- 原文節錄
↓↓↓

# 作業 : 調整 ELMo 模型的不同訓練參數

# [作業目標]
- 調整 ELMo 模型的不同參數, 分別觀察 loss 數據並比較

# [作業重點]
- 調整 ELMo 模型的不同訓練參數, 分別觀察 loss 數據並比較

# [參數說明]
- UNITS : LSTM 特徵維度，即每一筆訓練輸入單字的個數
- N_LAYERS : LSTM 堆疊的層數
- BATCH_SIZE : 訓練批次大小，即幾筆資料合併做一次倒傳遞
- LEARNING_RATE : 學習速率，影響收斂的快慢，須配合 BATCH_SIZE 調整

# 程式說明
- 程式採用 tensorflow2 / keras 寫作, 執行前請先安裝 tensorflow 2.0
- 本程式執行時, 請將 utils.py 與執行檔放置於同一目錄下
- 程式來源 : 莫煩Python-ELMo:一詞多義 https://mofanpy.com/tutorials/machine-learning/nlp/elmo/

In [1]:
# [Deep contextualized word representations](https://arxiv.org/pdf/1802.05365.pdf)
from tensorflow import keras
import tensorflow as tf
import utils    # this refers to utils.py in my [repo](https://github.com/MorvanZhou/NLP-Tutorials/)
import time
import os

class ELMo(keras.Model):
    def __init__(self, v_dim, emb_dim, units, n_layers, lr):
        super().__init__()
        self.n_layers = n_layers
        self.units = units

        # encoder
        self.word_embed = keras.layers.Embedding(
            input_dim=v_dim, output_dim=emb_dim,  # [n_vocab, emb_dim]
            embeddings_initializer=keras.initializers.RandomNormal(0., 0.001),
            mask_zero=True,
        )
        # forward lstm
        self.fs = [keras.layers.LSTM(units, return_sequences=True) for _ in range(n_layers)]
        self.f_logits = keras.layers.Dense(v_dim)

↑↑↑

- 資料
↓↓↓

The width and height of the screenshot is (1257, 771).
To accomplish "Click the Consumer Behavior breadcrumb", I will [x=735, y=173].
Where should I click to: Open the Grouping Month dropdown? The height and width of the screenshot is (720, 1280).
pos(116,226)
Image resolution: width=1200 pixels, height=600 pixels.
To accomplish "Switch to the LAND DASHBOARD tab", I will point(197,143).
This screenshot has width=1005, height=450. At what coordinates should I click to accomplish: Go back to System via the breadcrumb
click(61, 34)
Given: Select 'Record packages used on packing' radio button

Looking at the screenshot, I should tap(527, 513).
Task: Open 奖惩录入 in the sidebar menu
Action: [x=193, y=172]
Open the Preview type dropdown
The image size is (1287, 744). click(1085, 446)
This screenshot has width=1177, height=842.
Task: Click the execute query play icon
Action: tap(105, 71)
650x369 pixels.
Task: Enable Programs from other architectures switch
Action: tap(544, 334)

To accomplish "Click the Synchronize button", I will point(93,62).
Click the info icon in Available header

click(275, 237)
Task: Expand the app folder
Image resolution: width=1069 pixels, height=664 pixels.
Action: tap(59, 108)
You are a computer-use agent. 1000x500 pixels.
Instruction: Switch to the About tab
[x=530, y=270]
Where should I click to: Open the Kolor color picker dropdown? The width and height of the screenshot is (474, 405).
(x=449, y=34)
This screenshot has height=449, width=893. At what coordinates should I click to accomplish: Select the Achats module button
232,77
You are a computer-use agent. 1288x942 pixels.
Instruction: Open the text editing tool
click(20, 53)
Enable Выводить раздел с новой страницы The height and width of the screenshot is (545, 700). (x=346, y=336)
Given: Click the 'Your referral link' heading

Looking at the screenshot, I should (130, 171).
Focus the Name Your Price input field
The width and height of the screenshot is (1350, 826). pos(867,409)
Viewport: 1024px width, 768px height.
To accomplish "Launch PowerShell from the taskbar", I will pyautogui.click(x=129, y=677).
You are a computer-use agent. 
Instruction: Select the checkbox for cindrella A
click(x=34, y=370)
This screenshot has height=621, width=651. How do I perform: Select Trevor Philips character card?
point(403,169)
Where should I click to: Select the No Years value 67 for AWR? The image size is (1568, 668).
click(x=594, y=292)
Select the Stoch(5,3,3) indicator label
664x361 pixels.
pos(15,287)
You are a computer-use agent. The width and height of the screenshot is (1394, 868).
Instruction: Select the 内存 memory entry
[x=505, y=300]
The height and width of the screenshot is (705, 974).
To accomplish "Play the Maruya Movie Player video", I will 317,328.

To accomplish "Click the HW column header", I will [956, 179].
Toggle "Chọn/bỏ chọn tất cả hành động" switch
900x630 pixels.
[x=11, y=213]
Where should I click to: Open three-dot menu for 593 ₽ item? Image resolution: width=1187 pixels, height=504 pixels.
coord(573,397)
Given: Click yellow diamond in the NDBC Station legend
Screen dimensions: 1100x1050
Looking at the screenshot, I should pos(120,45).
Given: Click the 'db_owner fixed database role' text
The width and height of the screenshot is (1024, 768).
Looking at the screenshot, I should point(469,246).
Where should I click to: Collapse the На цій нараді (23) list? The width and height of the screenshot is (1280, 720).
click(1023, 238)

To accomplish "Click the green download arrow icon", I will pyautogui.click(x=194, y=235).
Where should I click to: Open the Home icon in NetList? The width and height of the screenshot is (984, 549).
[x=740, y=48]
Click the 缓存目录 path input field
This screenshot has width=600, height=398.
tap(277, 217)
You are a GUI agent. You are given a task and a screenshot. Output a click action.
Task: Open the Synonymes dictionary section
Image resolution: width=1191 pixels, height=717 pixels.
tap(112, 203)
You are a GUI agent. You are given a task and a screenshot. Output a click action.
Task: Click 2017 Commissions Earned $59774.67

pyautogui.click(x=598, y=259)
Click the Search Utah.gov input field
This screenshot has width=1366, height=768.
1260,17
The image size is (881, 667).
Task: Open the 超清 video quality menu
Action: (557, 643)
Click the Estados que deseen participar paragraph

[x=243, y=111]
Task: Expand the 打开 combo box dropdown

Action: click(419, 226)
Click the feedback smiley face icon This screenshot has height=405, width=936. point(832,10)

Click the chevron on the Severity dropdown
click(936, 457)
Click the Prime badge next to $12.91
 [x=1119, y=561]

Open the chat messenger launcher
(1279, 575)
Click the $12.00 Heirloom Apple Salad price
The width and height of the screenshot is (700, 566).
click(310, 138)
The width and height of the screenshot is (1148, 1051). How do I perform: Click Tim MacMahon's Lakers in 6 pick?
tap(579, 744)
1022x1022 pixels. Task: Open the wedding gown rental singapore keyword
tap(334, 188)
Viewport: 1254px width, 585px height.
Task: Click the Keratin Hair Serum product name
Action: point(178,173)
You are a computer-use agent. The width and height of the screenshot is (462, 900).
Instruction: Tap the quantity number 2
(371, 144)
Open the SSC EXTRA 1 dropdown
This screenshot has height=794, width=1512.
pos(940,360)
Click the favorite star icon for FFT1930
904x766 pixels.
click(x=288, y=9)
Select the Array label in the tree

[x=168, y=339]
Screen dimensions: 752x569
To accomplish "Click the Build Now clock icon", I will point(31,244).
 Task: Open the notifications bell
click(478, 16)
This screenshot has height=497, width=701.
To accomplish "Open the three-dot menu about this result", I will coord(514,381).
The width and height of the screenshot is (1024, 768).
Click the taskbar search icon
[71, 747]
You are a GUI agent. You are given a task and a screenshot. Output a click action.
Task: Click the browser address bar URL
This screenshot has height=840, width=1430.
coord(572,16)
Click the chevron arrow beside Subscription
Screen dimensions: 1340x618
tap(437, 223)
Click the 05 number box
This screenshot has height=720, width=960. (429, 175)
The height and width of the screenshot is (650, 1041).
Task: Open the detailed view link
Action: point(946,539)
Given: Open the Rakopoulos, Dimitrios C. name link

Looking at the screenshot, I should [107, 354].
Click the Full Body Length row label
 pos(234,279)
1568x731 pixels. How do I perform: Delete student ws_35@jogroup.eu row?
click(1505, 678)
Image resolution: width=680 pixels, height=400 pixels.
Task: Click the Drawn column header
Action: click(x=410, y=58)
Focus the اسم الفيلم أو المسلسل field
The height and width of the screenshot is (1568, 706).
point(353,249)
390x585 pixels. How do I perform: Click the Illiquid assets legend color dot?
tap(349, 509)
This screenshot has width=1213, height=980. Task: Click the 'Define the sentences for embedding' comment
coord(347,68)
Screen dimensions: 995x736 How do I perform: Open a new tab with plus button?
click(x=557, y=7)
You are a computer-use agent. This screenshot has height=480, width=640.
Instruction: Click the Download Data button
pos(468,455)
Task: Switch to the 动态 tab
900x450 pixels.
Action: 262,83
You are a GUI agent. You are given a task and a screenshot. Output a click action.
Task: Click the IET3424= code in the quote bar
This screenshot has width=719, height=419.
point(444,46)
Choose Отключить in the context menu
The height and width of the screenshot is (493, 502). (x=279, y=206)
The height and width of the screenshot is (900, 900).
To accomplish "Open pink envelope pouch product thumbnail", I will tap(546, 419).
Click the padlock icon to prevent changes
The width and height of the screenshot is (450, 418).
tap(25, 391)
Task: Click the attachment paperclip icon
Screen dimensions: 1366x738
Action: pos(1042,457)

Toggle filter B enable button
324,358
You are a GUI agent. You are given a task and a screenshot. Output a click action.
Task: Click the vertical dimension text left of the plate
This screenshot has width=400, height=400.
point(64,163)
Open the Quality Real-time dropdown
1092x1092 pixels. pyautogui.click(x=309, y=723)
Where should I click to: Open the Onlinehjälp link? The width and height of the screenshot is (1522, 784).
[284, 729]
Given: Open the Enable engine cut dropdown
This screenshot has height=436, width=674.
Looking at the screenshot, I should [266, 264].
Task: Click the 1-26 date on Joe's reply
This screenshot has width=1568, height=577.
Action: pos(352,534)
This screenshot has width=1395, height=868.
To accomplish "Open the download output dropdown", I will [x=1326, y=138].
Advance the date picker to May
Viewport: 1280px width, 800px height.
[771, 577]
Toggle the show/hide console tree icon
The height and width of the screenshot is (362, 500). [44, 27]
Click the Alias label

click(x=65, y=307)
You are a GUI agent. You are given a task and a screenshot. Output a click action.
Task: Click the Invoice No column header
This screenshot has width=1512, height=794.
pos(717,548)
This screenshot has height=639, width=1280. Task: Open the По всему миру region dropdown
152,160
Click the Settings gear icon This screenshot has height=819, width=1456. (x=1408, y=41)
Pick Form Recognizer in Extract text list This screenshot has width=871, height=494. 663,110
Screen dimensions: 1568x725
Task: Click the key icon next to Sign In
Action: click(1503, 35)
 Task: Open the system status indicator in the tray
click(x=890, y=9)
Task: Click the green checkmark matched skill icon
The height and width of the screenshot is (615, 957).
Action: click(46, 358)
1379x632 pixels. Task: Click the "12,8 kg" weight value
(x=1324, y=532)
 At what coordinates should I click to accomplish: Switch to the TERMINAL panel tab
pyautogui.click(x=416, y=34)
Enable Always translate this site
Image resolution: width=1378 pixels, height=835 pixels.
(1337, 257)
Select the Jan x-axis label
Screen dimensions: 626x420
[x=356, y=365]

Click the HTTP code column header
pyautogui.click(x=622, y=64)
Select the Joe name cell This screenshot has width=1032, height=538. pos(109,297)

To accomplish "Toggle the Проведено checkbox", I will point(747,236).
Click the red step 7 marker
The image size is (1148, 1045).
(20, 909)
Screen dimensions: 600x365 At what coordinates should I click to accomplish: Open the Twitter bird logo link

↑↑↑

- 作業要求
1 - 請將原文節錄中從「self.n_layers = n_layers」一直到「self.f_logits = keras.layers.Dense(v_dim)」的內容原樣抄寫下來。
2 - 依據原文節錄，執行程式前為什麼要先安裝 tensorflow 2.0？請用一到三句話說明。
資料與原文節錄各自獨立，彼此沒有關聯。

- 各題解答
1 -
self.n_layers = n_layers
        self.units = units

        # encoder
        self.word_embed = keras.layers.Embedding(
            input_dim=v_dim, output_dim=emb_dim,  # [n_vocab, emb_dim]
            embeddings_initializer=keras.initializers.RandomNormal(0., 0.001),
            mask_zero=True,
        )
        # forward lstm
        self.fs = [keras.layers.LSTM(units, return_sequences=True) for _ in range(n_layers)]
        self.f_logits = keras.layers.Dense(v_dim)

2 - 因為這個程式是用 tensorflow2 / keras 寫的，所以執行前需要先安裝 tensorflow 2.0。